Erstellt am 14.10.2019

Klavierkonzert faszinierte die Besucher in der Eidinghausener Kirche

SCS/Bad Oeynhausen. Virtuos ließ Robin Giesbrecht seine Finger über die Tasten tanzen. Mal im zarten Pianissimo, mal mit schwungvoll mitreißendem Temperament interpretierte er die Musik. In der Konzertreihe „beflügelt“ hatte er für die Gäste in der sehr gut besuchten Eidinghausener Kirche in seinem abwechslungsreiches Programm viele Höhepunkte vorbereitet.

 

„Auch heute wird uns der junge Konzertpianist wieder beflügeln“, kündigte Kulturpfarrer Hartmut Birkelbach an, der bereits mehrfach in der Konzertreihe „Beflügelt“ aufgetreten war. „Zum ersten Mal hat er vor zehn Jahren in dieser Kirche gespielt. Spannend, seine Entwicklung mitzuerleben“, so Pfarrer Birkelbach. Gemeinsam mit der evangelischen Kirchengemeinde Eidinghausen hatte das Kulturreferat KuK! des Kirchenkreises Vlotho auch diesmal zum Konzert eingeladen.

 

„Eckpfeiler der Hochromantik“ hatte Robin Giesbrecht mitgebracht, der sich freute, wieder einmal in seiner alten Heimat zu konzertieren. Für das Konzert hatte der in der Kurstadt aufgewachsene und seit 2011 in New York lebende Künstler seine Hochzeitsreise verschoben.

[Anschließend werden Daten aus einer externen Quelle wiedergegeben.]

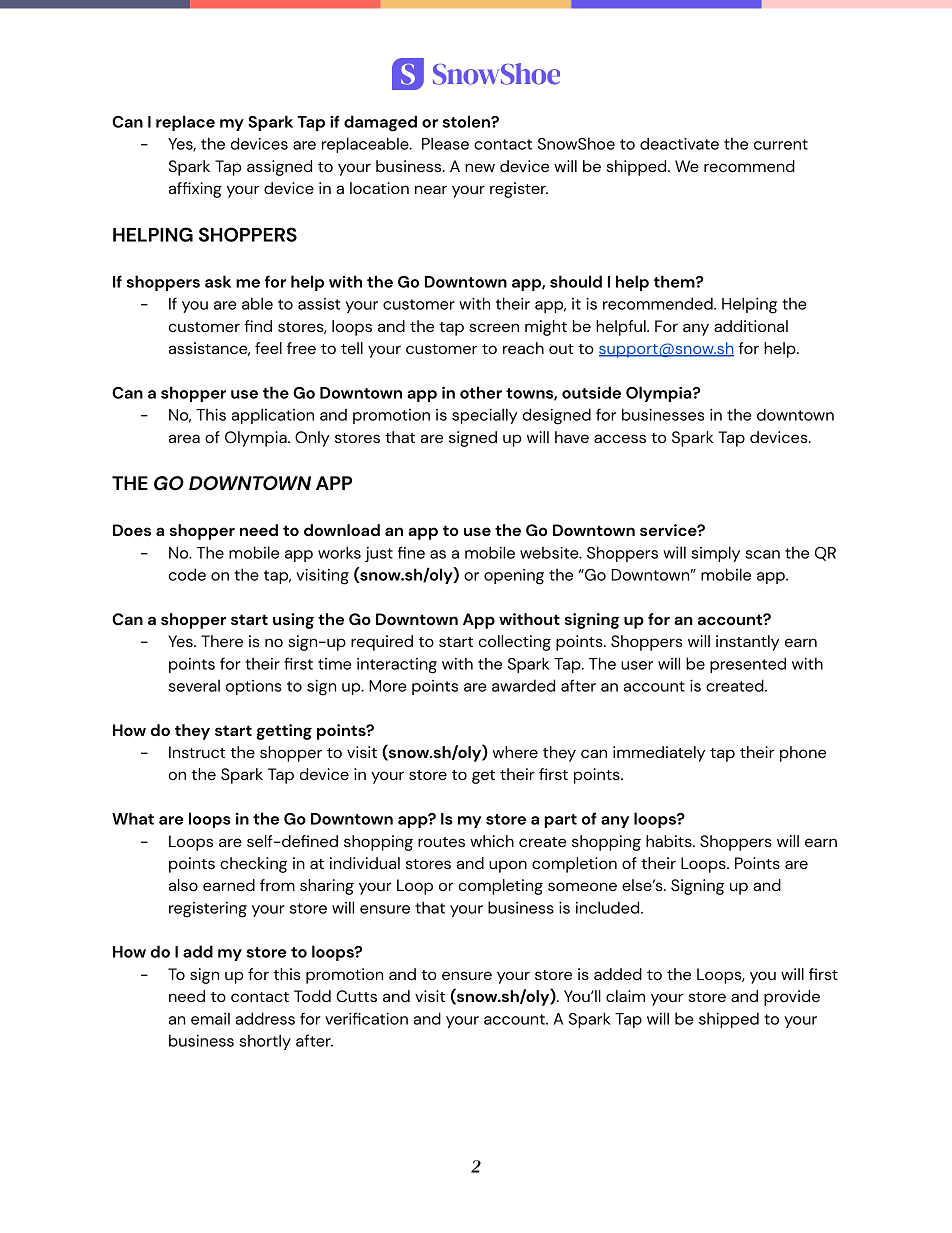 This image has height=1233, width=952. What do you see at coordinates (715, 554) in the image?
I see `simply` at bounding box center [715, 554].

Seine Frau, auch Pianistin, konzertierte zeitgleich in ihrer eigenen Heimatstadt Cleveland. Der 26-jährige Pianist führte selbst durch das Programm und erläuterte jedes der Werke, bevor er es ausdrucksstark und mit spannungsvoller Dynamik erklingen ließ. Den gesamten Konzertabend musizierte der Absolvent der berühmten New Yorker Juilliard Music School ohne Noten. Mit den 1898 von Isaac Albeniz komponierten 'Cantos de Espana' eröffnete Robin Giesbrecht den Konzertabend. „Die spanischen Rhythmen kennen Sie vielleicht aus der Gitarrenmusik. Doch ursprünglich wurden sie für Klavier geschrieben. Albeniz hat gern Melodien verbunden, beispielsweise spanische mit arabisch-asiatischen. Im Satz 'Cordoba' hören sie die Kirchenglocken läuten und einen Choral erklingen, bevor Flamencoklänge auf den Stadtplatz zu Tänzern und Gitarristen führen“, erläuterte er. Der letzte Satz 'Seguidillas' bildete eine Überleitung zum nächsten Werk, der 'Sonate Nr. 2, op. 36' von Sergei Rachmaninoff. „Ein Gigant des Klavierrepertoires“, so Robin Giesbrecht. „Man hört die harmonische Entwicklung in der Musik. Rachmaninoff experimentiert mit Chromatik. Durch die drei Sätze entwickelt sich da große Motiv des Themas bis zum Finale im bombastischen Allegro molto.“ Robin Giesbrecht spielte die 1931 komponierte Originalversion des mehrfach umgeschriebenen und gekürzten Werkes und faszinierte sein Publikum.

 

Nach der Pause begeisterte er mit Walzern von Frederic Chopin. „Er hat viele kurze Werke komponiert. Ich habe frühe bis späte Walzer ausgewählt“, sagte der charismatische Musiker. Zum Abschluss des Konzertabends spielte er Franz Liszts 'Après und lecture du Dante: Fantasia quasi Sonata'. Liszt hat in seiner Komposition die 'Göttliche Komödie' des italienischen Dichter Dante Alighieri musikalisch umgesetzt. „Die Dante-Sonate führt uns in die Unterwelt, ins Inferno“, sagte Robin Giesbrecht und spielte den Tritonus auf dem Klavier an, „damit Sie ihn im Stück wiedererkennen. Dieser Akkord heißt auch Diabolo in musica, der Teufel in der Musik. Liszt hat Worte und Schmerz in Musik gefasst. Er hatte Schwierigkeiten, sich als Musiker zu etablieren. Dantes 'Göttliche Komödie' hat die Welt beeinflusst. Liszt hat damit gekämpft, als Musiker nicht beeinflusst zu haben. Doch er hat das Pianistentum erfunden und ist bekannteste Pianist aller Zeiten“, erläuterte Robin Giesbrecht das eindrucksvolle Werk. „Schmerzhaft und wunderschön zugleich. Ich bekomme beim Spielen selbst Gänsehaut. An manchen Stellen hört man traurige Seelen heulen, doch am Ende ist Licht.“

 

Beinahe atemlos lauschten die Zuhörer den virtuosen Wechseln aus furioser Dramatik und klagender Wehmut. „Es ist mir eine Ehre, dieses Werk für Sie zu spielen“, sagte der Künstler, bevor er das Inferno der Klangkunst am Flügel musikalisch durchlebte. Nach tosendem, nicht enden wollendem Beifall mit stehenden Ovationen nahm er noch einmal am schwarzen Flügel Platz und ließ mit Frederic Chopins 'Fantasie Impromptu' den beflügelnden Konzertabend ausklingen.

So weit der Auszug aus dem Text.